And now I’m grappling with this question: what the hell do I tell my kids? How is this okay? Of course it isn’t, and when the lid blows we are all brought to our knees, leveled to our basic common humanity. But – the pot has been boiling for a long time. This is just the result of years upon years of deep-rooted negligence, corruption, selfish ambition, and bad politics. The gun rights organization spent $54.4 million in the 2016 election cycle, almost all of it in “independent expenditures,” meaning spending for or against a candidate but not a direct contribution to a campaign. The NRA also gave $27 million in direct and indirect support to 50 senators who voted against a bill to require universal background checks for firearms purchases. *

I am not here to force any political ideologies or parties on anyone. I’m only stating facts. What is more interesting to me are the mental health numbers in our country. Approximately 1 in 5 adults in the U.S.—43.8 million, or 18.5%—experiences mental illness in a given year. Approximately 1 in 25 adults in the U.S.—9.8 million, or 4.0%—experiences a serious mental illness in a given year that substantially interferes with or limits one or more major life activities. *

And yet – even still, mental health doesn’t seem to be a substantial part of the gun control conversation. And yes, background checks matter but no, when it comes to assessing mental health, they aren’t enough.

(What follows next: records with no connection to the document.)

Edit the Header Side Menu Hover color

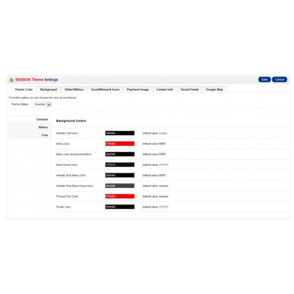pyautogui.click(x=120, y=186)
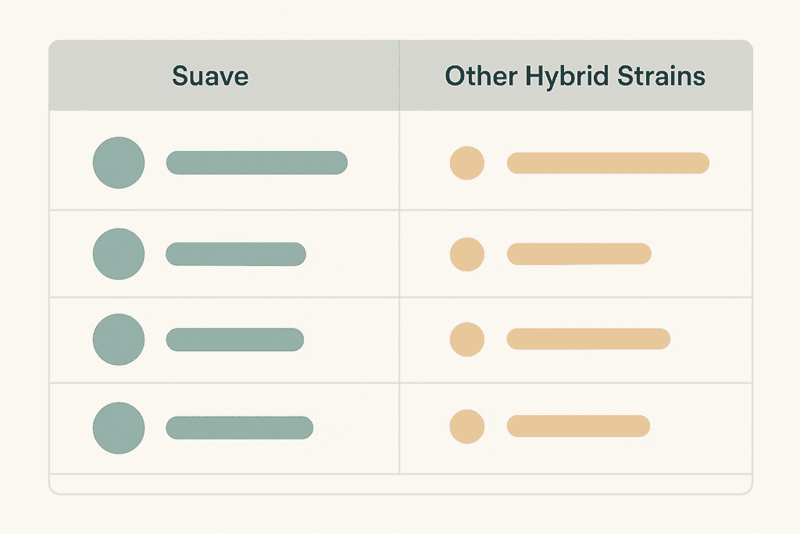
Task: Select the Other Hybrid Strains column header
Action: click(575, 76)
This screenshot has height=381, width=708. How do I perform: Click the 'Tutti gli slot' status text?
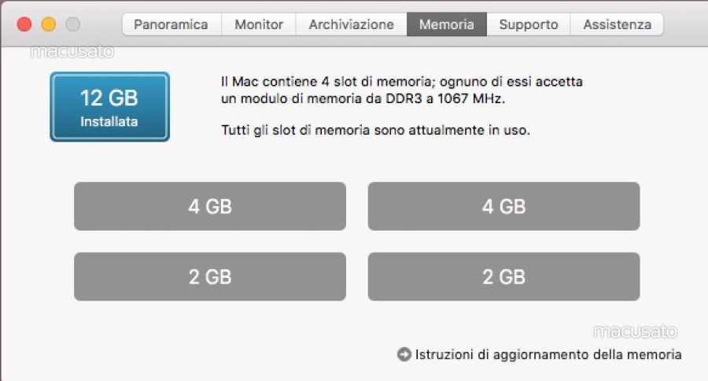375,130
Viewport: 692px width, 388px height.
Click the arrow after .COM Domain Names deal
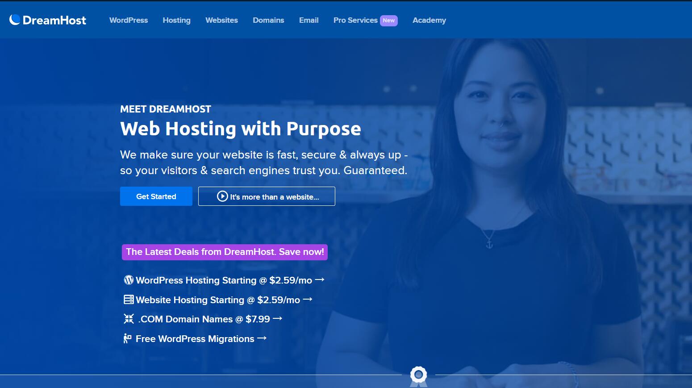(278, 319)
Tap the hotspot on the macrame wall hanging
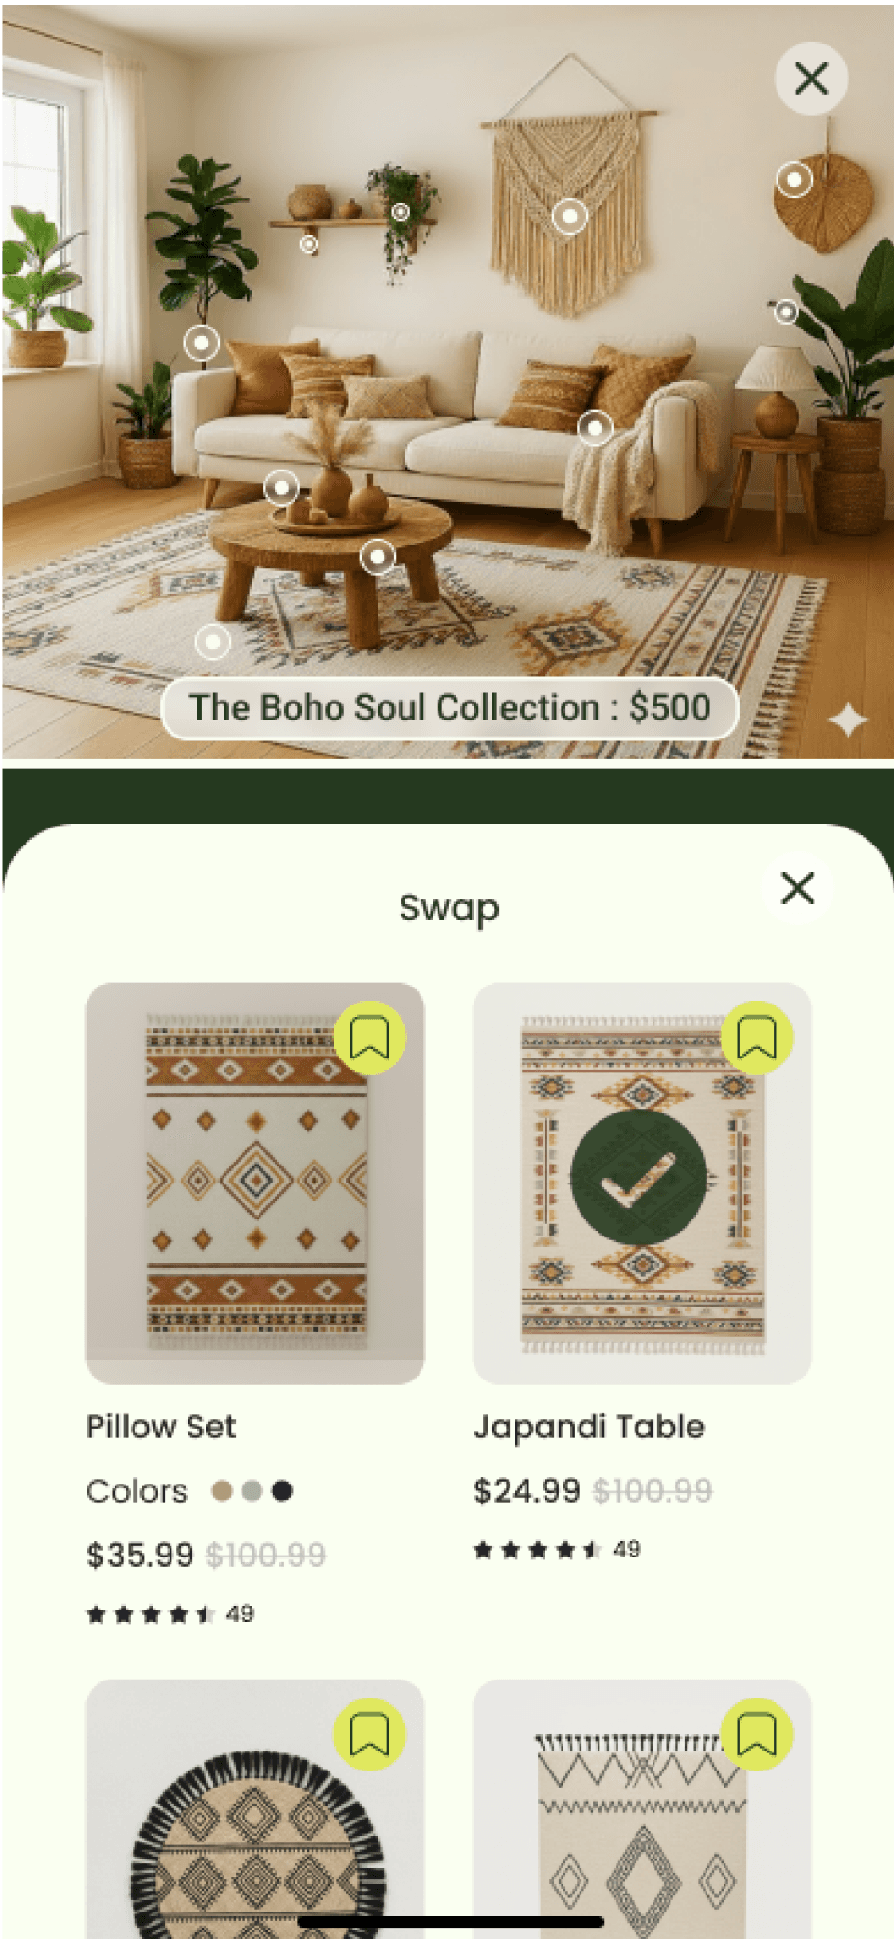Viewport: 894px width, 1939px height. [x=570, y=217]
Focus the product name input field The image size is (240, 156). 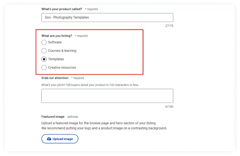click(x=107, y=18)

Within his first two months as president, Donald Trump repealed a gun regulation that prevented certain individuals with mental health conditions from buying firearms. *

Federal law requires licensed firearms dealers to perform background checks on prospective purchasers and to maintain records of the sales. But unlicensed private sellers—on the internet and at gun shows, for example—are not required to observe the same policies.

Let that sink in.

I’m not talking about taking away your guns. But I am talking about amping up the way we enable people to get them. I do agree that guns don’t kill people, people kill people. And I’d add, sick people kill people. So what are we doing to regulate (access to firearms) AND treat the mentally ill? That is the conversation worth having.

For now, I’ll be exercising my rights by writing to my local and federal representatives, and I encourage you to do the same. The simplest way to do it is to test RESIST to 50409. The Resistbot will provide a list of your assigned reps, you type your message, and it sends directly. Simple. Fast.

Here is a sample of what I sent.

Dear ( name of recipient ),

I am writing to you as a parent of small children growing up in an unprecedented era of gun violence in our country. I urge you to vote to close the deadly loopholes in our laws that make it too easy for dangerous people to get guns. I’m begging you to resolve our gun laws immediately by expanding background checks to all online and gun show purchases.

* Background checks work. They are effective and have blocked more than 2 million gun purchases, keeping guns away from convicted felons, domestic abusers, criminals and other dangerous people.

* The current law covers only about 60 percent of gun sales, leaving the door open for prohibited and dangerous people to still buy a gun. For example, domestic abusers with restraining orders can still go online and buy guns without going through a background check in most states.

* 9 in 10 Americans support expanding background checks to online and gun shows sales, including over 80% of gun owners and 74% of NRA members.

* Now we must tell Congress to Finish the Job and expand background checks to all online and gun show purchases.

Background checks are a commonsense tool for keeping guns out of the hands of criminals, terrorists, and the dangerously mentally ill. It’s time to end the epidemic of gun violence in our country. Thank you for doing what is right for the people of ( your state ) and the United States.